_Data for this task_.
.....
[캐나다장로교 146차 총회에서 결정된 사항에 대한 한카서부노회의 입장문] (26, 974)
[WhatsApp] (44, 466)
.....
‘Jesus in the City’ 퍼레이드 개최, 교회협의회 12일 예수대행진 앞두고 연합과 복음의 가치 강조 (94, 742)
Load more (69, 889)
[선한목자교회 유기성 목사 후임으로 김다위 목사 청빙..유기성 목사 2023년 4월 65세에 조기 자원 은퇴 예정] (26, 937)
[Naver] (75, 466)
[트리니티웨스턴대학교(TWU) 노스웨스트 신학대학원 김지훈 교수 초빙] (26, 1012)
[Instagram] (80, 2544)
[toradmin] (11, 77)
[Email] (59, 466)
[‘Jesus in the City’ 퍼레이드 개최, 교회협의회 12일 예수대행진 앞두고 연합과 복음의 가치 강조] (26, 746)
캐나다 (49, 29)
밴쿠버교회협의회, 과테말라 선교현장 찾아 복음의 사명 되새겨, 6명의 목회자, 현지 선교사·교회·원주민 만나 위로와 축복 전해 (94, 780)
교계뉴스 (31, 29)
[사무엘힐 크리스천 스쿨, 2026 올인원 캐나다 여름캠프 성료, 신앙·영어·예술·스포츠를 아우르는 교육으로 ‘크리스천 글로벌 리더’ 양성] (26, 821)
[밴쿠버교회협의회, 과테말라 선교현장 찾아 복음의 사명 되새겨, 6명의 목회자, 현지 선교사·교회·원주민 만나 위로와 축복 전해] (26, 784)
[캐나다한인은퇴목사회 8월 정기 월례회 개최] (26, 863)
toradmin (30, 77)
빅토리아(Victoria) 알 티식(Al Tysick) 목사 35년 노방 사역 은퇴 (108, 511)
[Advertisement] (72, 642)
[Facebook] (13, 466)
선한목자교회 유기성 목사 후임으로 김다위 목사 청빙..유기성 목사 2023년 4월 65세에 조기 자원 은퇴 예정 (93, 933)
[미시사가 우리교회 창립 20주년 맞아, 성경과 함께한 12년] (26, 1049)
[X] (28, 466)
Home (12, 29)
.....
_How to complete this task_. Working from the material above, retype exactly the lines from the one with "[toradmin] (11, 77)" through the one with "Home (12, 29)", both included, and only those lines.

_Output of the exercise_.
[toradmin] (11, 77)
[Email] (59, 466)
[‘Jesus in the City’ 퍼레이드 개최, 교회협의회 12일 예수대행진 앞두고 연합과 복음의 가치 강조] (26, 746)
캐나다 (49, 29)
밴쿠버교회협의회, 과테말라 선교현장 찾아 복음의 사명 되새겨, 6명의 목회자, 현지 선교사·교회·원주민 만나 위로와 축복 전해 (94, 780)
교계뉴스 (31, 29)
[사무엘힐 크리스천 스쿨, 2026 올인원 캐나다 여름캠프 성료, 신앙·영어·예술·스포츠를 아우르는 교육으로 ‘크리스천 글로벌 리더’ 양성] (26, 821)
[밴쿠버교회협의회, 과테말라 선교현장 찾아 복음의 사명 되새겨, 6명의 목회자, 현지 선교사·교회·원주민 만나 위로와 축복 전해] (26, 784)
[캐나다한인은퇴목사회 8월 정기 월례회 개최] (26, 863)
toradmin (30, 77)
빅토리아(Victoria) 알 티식(Al Tysick) 목사 35년 노방 사역 은퇴 (108, 511)
[Advertisement] (72, 642)
[Facebook] (13, 466)
선한목자교회 유기성 목사 후임으로 김다위 목사 청빙..유기성 목사 2023년 4월 65세에 조기 자원 은퇴 예정 (93, 933)
[미시사가 우리교회 창립 20주년 맞아, 성경과 함께한 12년] (26, 1049)
[X] (28, 466)
Home (12, 29)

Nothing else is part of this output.